• READING TEXT

Theresa May has been forced to scrap a host of her most controversial policies after the Conservatives lost their majority in the snap general election.
The Prime Minister used the Queen’s Speech to outline multiple bills on the UK’s exit from the European Union.
Legislation on trade, agriculture and immigration previously handled by the EU needs to be written into British law, meaning Brexit will dominate the next two years of Parliament.
Source: The Independent
Democratic Unionist Party (DUP) has played down reports it is seeking £2bn in extra funding for Northern Ireland in return for supporting the Tories. Earlier, sources told the BBC the DUP wanted £1bn invested in Northern Ireland's health service and a similar figure for infrastructure projects.
[...] Prime Minister Theresa May is seeking the support of the DUP's 10 MPs after losing her majority in the general election.
Both sides have been locked in talks for 11 days, but to date they have not confirmed a deal to prop up a Conservative minority government. On Tuesday, a senior DUP source said the party could not be "taken for granted" and urged the Conservatives to give a "greater focus" to their negotiations.
Source: BBC News
British negotiators have capitulated to key European demands for a phased approach to Brexit talks, agreeing to park discussions on free trade until they have thrashed out the cost of the multibillion-euro UK divorce settlement.
Putting a brave face on a concession that may further strengthen the tactical dominance of the EU, the Brexit secretary, David Davis, insisted [...] “It’s not how it starts, it’s how it finishes that matters,” Davis said in Brussels after the first day of formal talks. “Nothing is agreed until everything is agreed.”
[...] One EU official said the first day had been a show for the cameras and the meat of the negotiations would start on 10 July.
Source: The Guardian
Jeremy Corbyn insisted Labour is a “government-in-waiting” as he taunted Theresa May over the loss of her parliamentary majority, promising to vote down unpopular austerity measures and offer “strong and stable leadership”.
[...] Corbyn called May’s minority administration “a government without a majority, without a mandate, without a serious legislative programme, led by a prime minister who has lost her political authority, and is struggling to stitch together a deal to stay in office”.
[...] MPs will vote on the Queen’s speech next week and senior Conservative sources have repeatedly said they believe it will command the confidence of the House. But even if MPs fall into line, it became clear on Thursday that May could face a series of battles in the House of Lords over Brexit legislation.
Source: The Guardian
Representing centre-right to right-wing values, the protestant party [DUP] is the largest in Northern Ireland by number of seats but only represents constituencies within Northern Ireland.
[...] Though Northern Ireland could be set to benefit financially from close ties to Westminster, critics argue that these ties could threaten to undermine hard-fought political cohesion in the country.
Under the 1998 Good Friday Agreement, the British government is supposed to be an impartial broker on any disagreements within Northern Ireland's devolved – and currently suspended – parliament, the Northern Ireland Assembly.

• DESCRIPTION OF THE TASK
According to the news excerpts, how long have the DUP and the Conservatives been in talks? The data that comes next is separate material, unrelated to the news excerpts.

• EXCERPTED DATA
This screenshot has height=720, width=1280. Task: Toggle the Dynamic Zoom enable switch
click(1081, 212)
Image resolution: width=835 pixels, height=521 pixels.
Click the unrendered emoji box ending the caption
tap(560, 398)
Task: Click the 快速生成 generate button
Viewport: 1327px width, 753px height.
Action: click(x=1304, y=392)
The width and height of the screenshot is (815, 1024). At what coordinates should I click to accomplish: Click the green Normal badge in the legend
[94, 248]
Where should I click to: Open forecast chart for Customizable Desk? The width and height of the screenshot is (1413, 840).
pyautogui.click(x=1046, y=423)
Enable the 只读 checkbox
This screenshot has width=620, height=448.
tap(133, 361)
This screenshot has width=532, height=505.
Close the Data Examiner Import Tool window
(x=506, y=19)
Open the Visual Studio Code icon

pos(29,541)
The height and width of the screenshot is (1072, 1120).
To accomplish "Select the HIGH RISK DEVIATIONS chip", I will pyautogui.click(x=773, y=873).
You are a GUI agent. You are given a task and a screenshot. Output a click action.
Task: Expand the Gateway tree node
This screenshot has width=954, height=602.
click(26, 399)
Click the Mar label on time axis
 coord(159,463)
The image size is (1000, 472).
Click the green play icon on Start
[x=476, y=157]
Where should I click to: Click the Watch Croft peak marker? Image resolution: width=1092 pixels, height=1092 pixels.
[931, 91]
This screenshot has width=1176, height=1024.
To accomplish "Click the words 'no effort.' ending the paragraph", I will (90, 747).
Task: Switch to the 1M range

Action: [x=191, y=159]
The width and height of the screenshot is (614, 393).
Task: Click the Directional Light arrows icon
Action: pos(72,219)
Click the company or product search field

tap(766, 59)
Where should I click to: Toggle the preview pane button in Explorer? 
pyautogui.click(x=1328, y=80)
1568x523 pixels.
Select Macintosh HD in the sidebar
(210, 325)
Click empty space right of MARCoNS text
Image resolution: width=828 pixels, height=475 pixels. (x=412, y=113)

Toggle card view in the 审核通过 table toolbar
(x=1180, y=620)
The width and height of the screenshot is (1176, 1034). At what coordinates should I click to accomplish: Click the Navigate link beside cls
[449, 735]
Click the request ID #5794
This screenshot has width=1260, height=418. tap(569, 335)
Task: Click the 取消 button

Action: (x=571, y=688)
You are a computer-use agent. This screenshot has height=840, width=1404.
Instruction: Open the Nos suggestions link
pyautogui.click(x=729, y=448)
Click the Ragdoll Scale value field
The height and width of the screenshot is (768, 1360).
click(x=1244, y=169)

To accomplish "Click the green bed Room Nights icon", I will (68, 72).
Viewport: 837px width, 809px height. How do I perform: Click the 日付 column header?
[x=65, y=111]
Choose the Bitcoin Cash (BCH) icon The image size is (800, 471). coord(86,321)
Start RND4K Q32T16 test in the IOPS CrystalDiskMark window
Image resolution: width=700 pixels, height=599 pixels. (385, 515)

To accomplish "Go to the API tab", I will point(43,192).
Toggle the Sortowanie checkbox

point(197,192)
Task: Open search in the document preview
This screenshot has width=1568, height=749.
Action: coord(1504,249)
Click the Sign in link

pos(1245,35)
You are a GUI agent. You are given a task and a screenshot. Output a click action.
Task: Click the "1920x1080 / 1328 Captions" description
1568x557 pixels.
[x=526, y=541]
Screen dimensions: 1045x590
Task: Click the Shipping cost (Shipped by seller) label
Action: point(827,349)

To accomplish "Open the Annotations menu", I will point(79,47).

• WRITTEN RESPONSE
11 days.